Selon un document du département de la Sécurité intérieure de 2006, non cité dans l’article de Newsweek, intitulé «Stratégie nationale pour une pandémie de grippe», le gouvernement a fait des préparatifs spécifiques pour la possibilité de manifestations pendant une pandémie.

«En raison des pressions exercées sur le système de soins de santé et d'autres fonctions essentielles, des troubles civils et des pannes d'ordre public peuvent survenir», peut-on lire dans le document de l'ère Bush. Le document sur la sécurité en cas de pandémie fait également référence au CONPLAN 3502 et précise «Les tâches accomplies par les forces militaires peuvent inclure des patrouilles conjointes avec les agents des forces de l'ordre, la sécurisation des bâtiments clés, des monuments commémoratifs, des intersections et des ponts, ainsi que la mise en place d'une force de réaction rapide».

Le 1er février, le secrétaire à la Défense Mark Esper a signé un ensemble secret d'ordres d'alerte (WARNORD) mettant en alerte le NORTHCOM et les unités déployées sur la côte est, afin qu'ils se «préparent à se déployer», y compris dans la «région de la capitale nationale».

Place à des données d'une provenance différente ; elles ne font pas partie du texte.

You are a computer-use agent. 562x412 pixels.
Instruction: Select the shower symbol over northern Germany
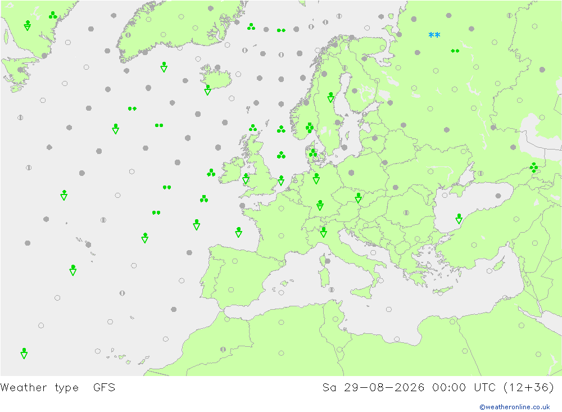click(x=316, y=179)
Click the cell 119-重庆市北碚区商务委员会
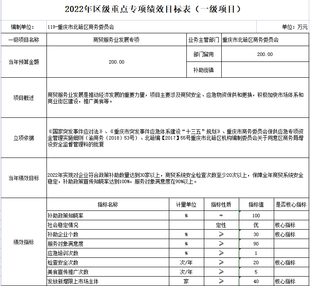The image size is (310, 286). (151, 27)
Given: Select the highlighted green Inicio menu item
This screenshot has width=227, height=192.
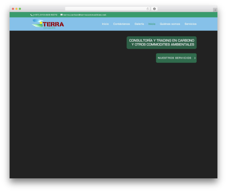Looking at the screenshot, I should pyautogui.click(x=152, y=24).

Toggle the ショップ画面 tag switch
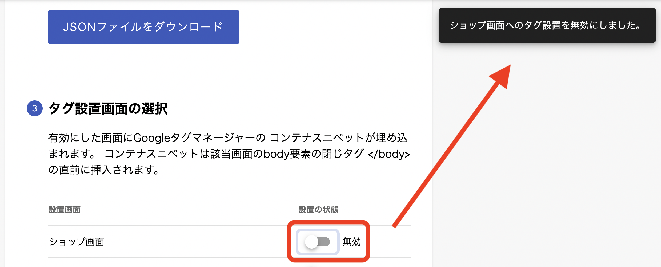coord(317,242)
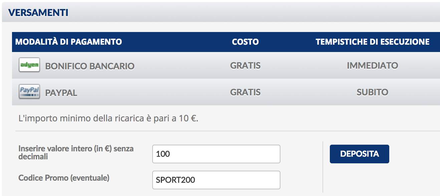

Newsweek rapporte que «maintenant, les planificateurs envisagent une réponse militaire à la violence urbaine alors que les gens cherchent à se protéger et se battent pour la nourriture et, selon un officier supérieur, dans l'éventualité de l'évacuation complète de Washington».

L'administration Trump a invoqué le Stafford Act et le Defense Production Act, mais a jusqu'à présent refusé d'exercer les dispositions par lesquelles le gouvernement peut forcer les entreprises à produire en masse les équipements nécessaires pour faire face à la crise.

Dans un article paru lundi dans le New York Times, le médecin du Massachusetts Daniel M. Horn a écrit que «sans une action rapide, certaines parties des États-Unis vont manquer de ventilateurs dans les semaines à venir», alors que les cas de COVID-19 montent en flèche. Horn a averti qu'«il ne semble pas y avoir de plan ferme autre que la reconversion des ventilateurs des centres de chirurgie». Il a ajouté: «Comment pouvons-nous mettre sur pied une opération logistique agile qui puisse déployer rapidement ces machines dès qu'une pénurie semble imminente? La vérité est que: nous n'en avons aucune idée.»

Au lieu de répondre au besoin urgent de production en masse d'équipements médicaux et d'équipements de protection pour les travailleurs de la santé, la classe dirigeante répond à la crise en injectant de l'argent sur les marchés boursiers et en se préparant à réprimer l'opposition sociale. C'est la réponse d'un ordre social capitaliste qui pose un risque immense pour le sort de dizaines de millions de personnes.